Özetlemek gerekirse, üretilen metaların değeri emek üretkenliğiyle ters orantılıdır. Tüketilen metaların değeriyle belirlendiğinden emek gücünün değeri de böyledir. Göreli artı-değer de emek üretkenliğiyle doğru orantılıdır. Üretkenlik, verimlilik ne kadar yüksekse o kadar fazla meta üretilir. Üretkenliğin yükselmesiyle zorunlu tüketim maddelerinin, dolayısıyla emek gücünün, değeri 500 liradan 300 liraya düşerse, artı-değer de 100 liradan 300 liraya yükselir. Normalde 8 saatte 40 meta üreten işçi, emek üretkenliğindeki artıştan dolayı bu 40 metayı 4 saatte üretmeye başladığında iş günü 4 saate düşmez veya kapitalist için değeri arttığından bir maaş artışına “layık görülmez.” Kapitalist bu sefer 8 saatte 80 meta ürettirmeye başlar. Hatta yapabiliyorsa iş gününü uzatıp 10 saatte 100 meta da ürettirebilir.
VERİLER NE DİYOR?
Şimdi burada kısaca özetlemeye çalıştığımız bu teoriyi, ampirik verilerle de sınayalım. Murat Birdal’ın Bir Krizin Anatomisi kitabında da kullandığı grafiğe baktığımız zaman, yaklaşık olarak 1975’e kadar dirsek temasında ilerleyen verimlilik ve saatlik ücretin kümülatif değişimi ilişkisinin bu yıldan itibaren birbirinden koptuğunu, verimlilikteki düzenli artışın 50 yıldır ücretlere bir etki yapmadığını söylemek gayet mümkün. Bir diğer örnekse Türkiye’nin en büyük 500 şirketinde son 20 yılda görülen kâr oranları! Bu devasa şirketlerin faiz ve kâr payları arttıkça, ücret ve maaşlar düşüyor. Yani bariz bir şekilde “iş adamları” kârları arttığı için işçilere maaş vermeyi mutlu bir şekilde kabul etmiyor!

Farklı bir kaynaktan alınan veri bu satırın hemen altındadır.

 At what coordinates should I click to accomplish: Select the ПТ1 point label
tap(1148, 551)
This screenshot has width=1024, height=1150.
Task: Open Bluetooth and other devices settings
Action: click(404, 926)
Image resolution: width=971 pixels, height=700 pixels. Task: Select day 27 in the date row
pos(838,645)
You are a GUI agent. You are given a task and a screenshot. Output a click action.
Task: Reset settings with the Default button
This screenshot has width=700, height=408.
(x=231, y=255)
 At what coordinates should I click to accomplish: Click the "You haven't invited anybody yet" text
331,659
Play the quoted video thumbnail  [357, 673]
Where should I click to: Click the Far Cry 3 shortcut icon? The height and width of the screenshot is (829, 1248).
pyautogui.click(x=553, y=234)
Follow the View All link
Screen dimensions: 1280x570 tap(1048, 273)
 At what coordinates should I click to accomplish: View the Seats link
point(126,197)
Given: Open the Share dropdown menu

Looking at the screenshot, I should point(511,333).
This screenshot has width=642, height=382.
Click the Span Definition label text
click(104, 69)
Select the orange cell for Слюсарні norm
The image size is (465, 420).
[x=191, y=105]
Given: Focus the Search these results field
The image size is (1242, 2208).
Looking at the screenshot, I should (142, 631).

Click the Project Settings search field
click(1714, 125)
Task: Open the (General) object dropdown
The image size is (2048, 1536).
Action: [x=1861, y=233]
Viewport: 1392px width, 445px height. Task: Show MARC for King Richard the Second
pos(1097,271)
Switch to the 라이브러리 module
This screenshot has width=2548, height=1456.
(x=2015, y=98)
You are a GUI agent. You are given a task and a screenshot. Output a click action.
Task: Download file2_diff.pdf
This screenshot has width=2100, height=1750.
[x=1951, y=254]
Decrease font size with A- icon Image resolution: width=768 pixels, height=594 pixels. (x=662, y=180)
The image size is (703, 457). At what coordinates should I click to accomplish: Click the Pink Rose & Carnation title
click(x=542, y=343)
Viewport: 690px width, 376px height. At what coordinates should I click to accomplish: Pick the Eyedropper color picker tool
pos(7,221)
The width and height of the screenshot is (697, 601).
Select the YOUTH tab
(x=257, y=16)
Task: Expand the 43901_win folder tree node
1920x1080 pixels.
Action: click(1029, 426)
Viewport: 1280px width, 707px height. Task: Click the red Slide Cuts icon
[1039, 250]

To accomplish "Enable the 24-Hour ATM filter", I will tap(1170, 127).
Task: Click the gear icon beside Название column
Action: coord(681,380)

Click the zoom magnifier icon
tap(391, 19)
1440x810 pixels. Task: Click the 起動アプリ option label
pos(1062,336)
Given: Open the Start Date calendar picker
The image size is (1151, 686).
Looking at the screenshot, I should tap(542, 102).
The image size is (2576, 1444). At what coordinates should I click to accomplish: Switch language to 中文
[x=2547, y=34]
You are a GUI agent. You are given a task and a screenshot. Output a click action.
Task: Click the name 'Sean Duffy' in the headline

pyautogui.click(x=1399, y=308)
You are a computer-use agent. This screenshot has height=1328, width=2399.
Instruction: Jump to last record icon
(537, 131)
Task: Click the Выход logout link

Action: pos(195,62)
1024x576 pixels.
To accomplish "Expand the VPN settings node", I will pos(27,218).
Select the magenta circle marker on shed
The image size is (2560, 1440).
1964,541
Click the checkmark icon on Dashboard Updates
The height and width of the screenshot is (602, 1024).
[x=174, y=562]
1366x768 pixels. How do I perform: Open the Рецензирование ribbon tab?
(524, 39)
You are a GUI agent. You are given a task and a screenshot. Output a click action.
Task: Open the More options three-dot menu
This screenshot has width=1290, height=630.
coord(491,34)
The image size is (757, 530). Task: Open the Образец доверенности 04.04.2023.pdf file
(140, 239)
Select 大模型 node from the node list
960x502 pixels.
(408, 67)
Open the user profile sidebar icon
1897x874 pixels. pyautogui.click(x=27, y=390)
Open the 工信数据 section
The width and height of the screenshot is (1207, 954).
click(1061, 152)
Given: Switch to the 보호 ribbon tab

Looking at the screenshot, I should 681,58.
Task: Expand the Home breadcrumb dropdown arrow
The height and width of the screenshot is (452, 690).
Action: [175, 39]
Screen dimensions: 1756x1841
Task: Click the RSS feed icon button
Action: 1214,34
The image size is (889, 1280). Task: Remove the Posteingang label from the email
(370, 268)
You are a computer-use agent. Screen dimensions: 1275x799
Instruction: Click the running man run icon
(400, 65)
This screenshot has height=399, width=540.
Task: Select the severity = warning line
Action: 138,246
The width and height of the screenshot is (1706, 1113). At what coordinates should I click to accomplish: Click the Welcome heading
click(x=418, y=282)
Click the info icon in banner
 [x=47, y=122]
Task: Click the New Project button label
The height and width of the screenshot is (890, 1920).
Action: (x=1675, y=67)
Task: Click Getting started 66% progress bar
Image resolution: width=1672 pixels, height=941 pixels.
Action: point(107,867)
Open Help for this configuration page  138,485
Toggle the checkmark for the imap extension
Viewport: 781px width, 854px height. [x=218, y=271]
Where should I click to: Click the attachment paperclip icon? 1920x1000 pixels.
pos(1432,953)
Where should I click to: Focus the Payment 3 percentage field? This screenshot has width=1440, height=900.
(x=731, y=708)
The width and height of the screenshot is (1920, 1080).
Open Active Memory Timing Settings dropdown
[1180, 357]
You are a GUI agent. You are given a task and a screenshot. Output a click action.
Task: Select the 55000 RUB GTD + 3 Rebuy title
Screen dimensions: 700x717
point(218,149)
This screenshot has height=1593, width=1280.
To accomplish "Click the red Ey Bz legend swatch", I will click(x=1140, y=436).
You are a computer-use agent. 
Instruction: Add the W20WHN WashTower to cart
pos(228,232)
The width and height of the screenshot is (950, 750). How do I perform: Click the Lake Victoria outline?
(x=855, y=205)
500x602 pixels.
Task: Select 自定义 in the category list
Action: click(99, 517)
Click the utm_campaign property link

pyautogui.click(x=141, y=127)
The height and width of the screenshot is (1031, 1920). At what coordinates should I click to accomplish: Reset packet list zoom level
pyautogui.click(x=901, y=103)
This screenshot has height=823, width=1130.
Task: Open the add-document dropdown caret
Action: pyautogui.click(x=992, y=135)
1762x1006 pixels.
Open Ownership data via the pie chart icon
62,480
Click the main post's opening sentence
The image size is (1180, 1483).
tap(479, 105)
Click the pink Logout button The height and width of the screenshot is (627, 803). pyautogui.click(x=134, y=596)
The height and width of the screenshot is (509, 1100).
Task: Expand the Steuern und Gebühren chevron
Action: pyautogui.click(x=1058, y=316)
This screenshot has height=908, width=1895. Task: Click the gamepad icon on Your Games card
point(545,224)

Yani Acemoğlu’nun dediğinin aksine, verimlilikteki artış, ücretleri her zaman arttırmaz, arttırmıyor. Kapitalist üretim biçiminde emek üretkenliğini geliştirmenin yegâne amacı işçinin kendisi için çalıştığı süreyi mümkün oldukça kısmak, bu sayede kapitalist için çalıştığı süreyi maksimize etmektir. Acemoğlu yalan söylemiyor. Gerçeğin yarısını, iyimser bir boyutunu söylüyor sadece. İşçilerin aldığı maaşın asıl belirleyicisi de yüksek kâr elde eden “iş adamlarının” yüce gönüllerinden kopan sadakalar değil, işçilerin üretici sınıf olmaktan gelen güçlerini kullanarak dayattığı örgütlü taleplerdir. Emeğin artan verimliliğinin kime yarayacağını da asgari ücretin miktarını belirleyen de işçi sınıfının örgütlü mücadelesidir.